Collected data entries:
----
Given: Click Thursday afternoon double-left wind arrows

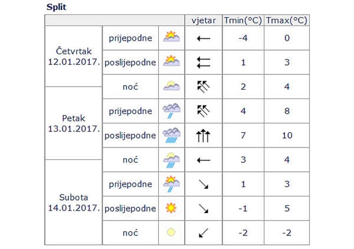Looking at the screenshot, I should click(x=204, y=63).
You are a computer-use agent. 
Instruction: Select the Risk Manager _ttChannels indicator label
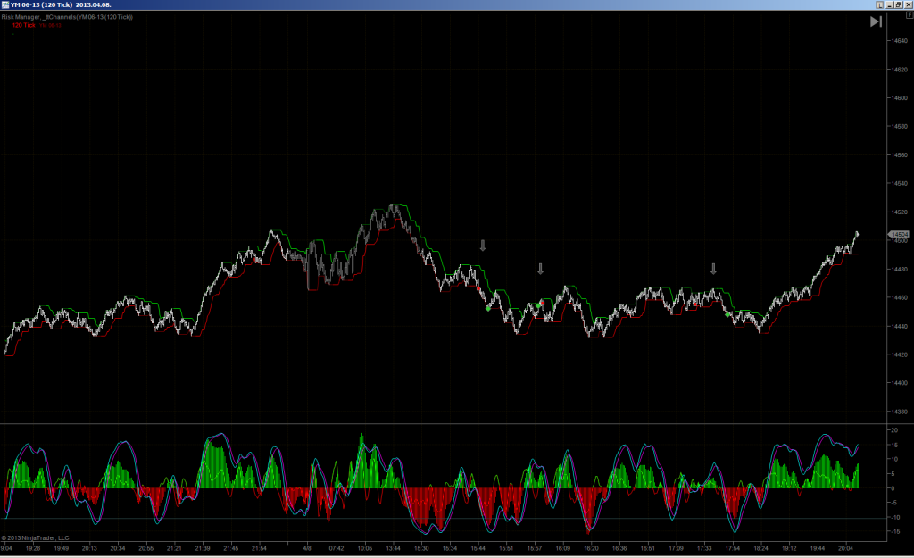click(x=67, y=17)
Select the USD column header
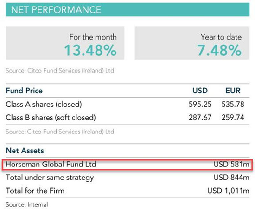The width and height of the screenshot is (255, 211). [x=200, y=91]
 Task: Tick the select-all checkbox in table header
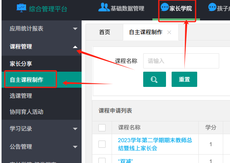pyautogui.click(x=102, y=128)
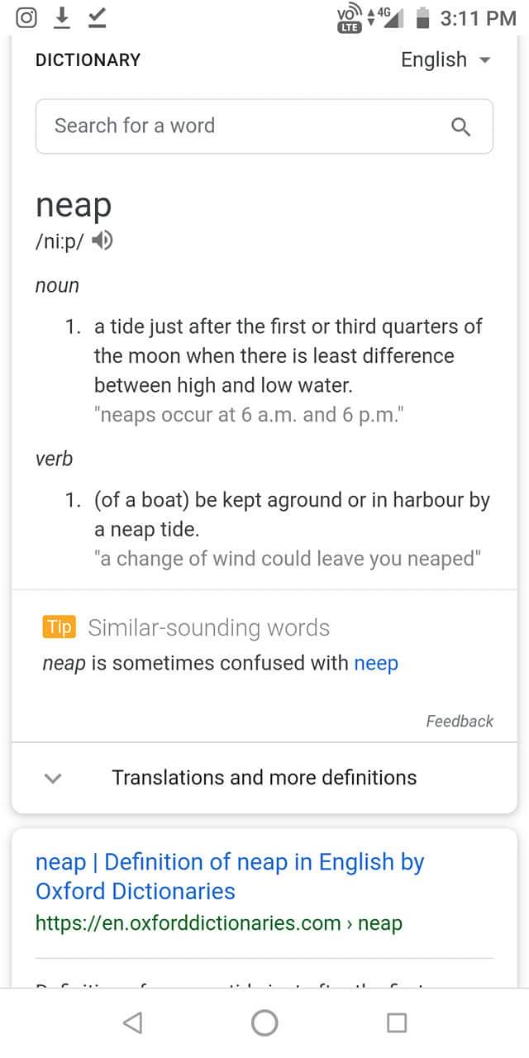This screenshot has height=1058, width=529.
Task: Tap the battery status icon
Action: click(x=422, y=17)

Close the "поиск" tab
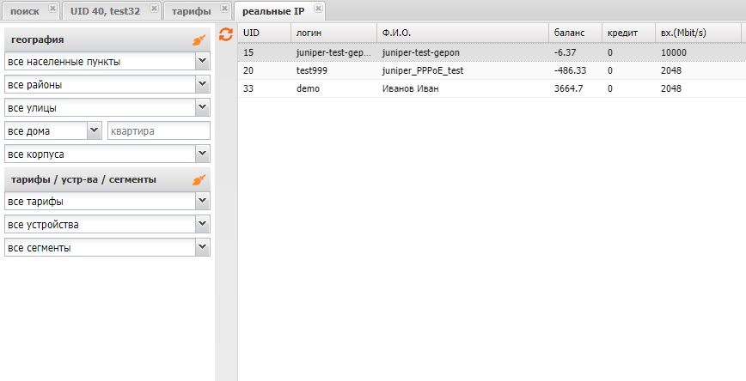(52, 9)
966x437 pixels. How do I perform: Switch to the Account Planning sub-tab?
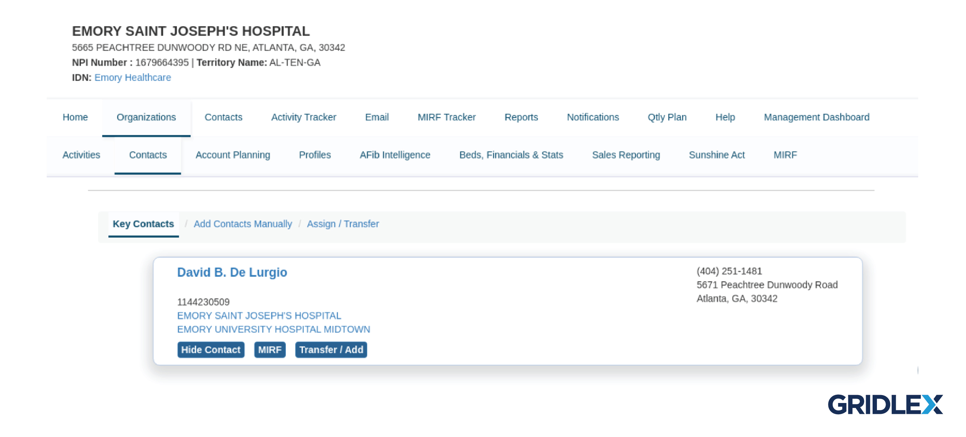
----
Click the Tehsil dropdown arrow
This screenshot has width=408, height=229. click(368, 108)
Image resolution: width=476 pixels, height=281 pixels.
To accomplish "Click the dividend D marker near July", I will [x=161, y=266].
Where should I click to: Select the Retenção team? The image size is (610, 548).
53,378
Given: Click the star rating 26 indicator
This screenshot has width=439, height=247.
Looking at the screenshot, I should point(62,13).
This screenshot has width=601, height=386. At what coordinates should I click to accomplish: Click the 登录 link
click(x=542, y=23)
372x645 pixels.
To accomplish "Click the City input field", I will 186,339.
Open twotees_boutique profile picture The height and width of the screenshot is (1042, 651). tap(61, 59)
----
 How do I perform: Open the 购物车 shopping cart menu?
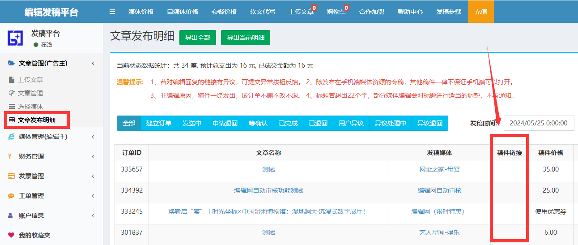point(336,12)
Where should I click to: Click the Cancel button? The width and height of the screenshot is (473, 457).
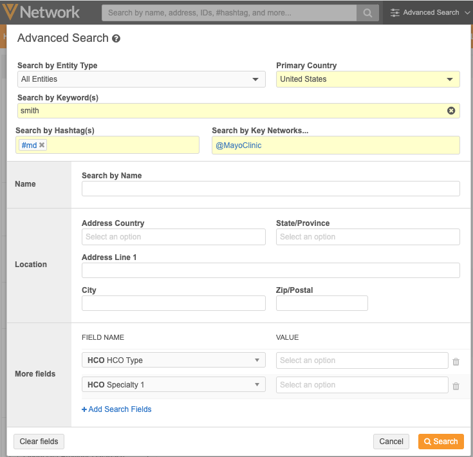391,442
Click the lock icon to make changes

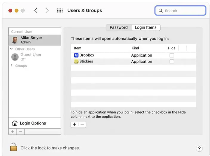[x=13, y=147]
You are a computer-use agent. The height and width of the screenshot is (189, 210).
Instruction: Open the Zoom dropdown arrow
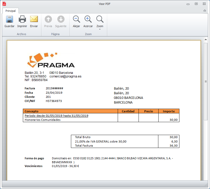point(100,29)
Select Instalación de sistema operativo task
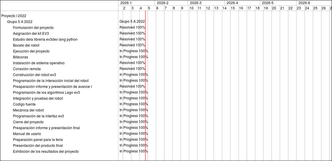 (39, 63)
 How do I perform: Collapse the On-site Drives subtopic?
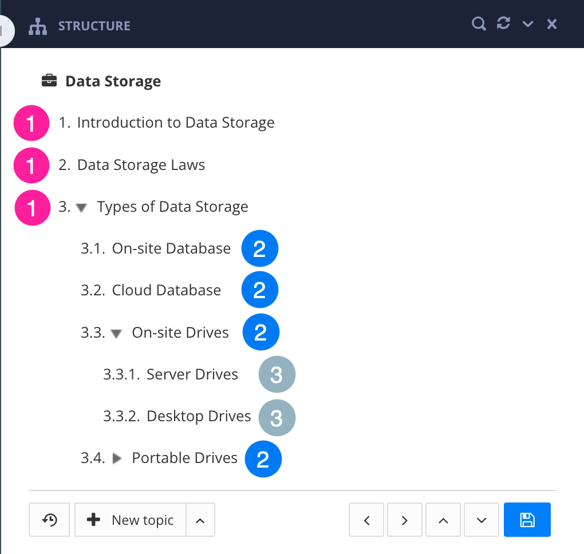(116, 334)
----
* WHAT THE EXERCISE ASKS: From the records above, pull every line that carries the word "pixels".

* RESPONSE TO THIS TASK:
966x437 pixels. How do I perform: Switch to the Account Planning sub-tab?
Image resolution: width=476 pixels, height=281 pixels.
372x645 pixels.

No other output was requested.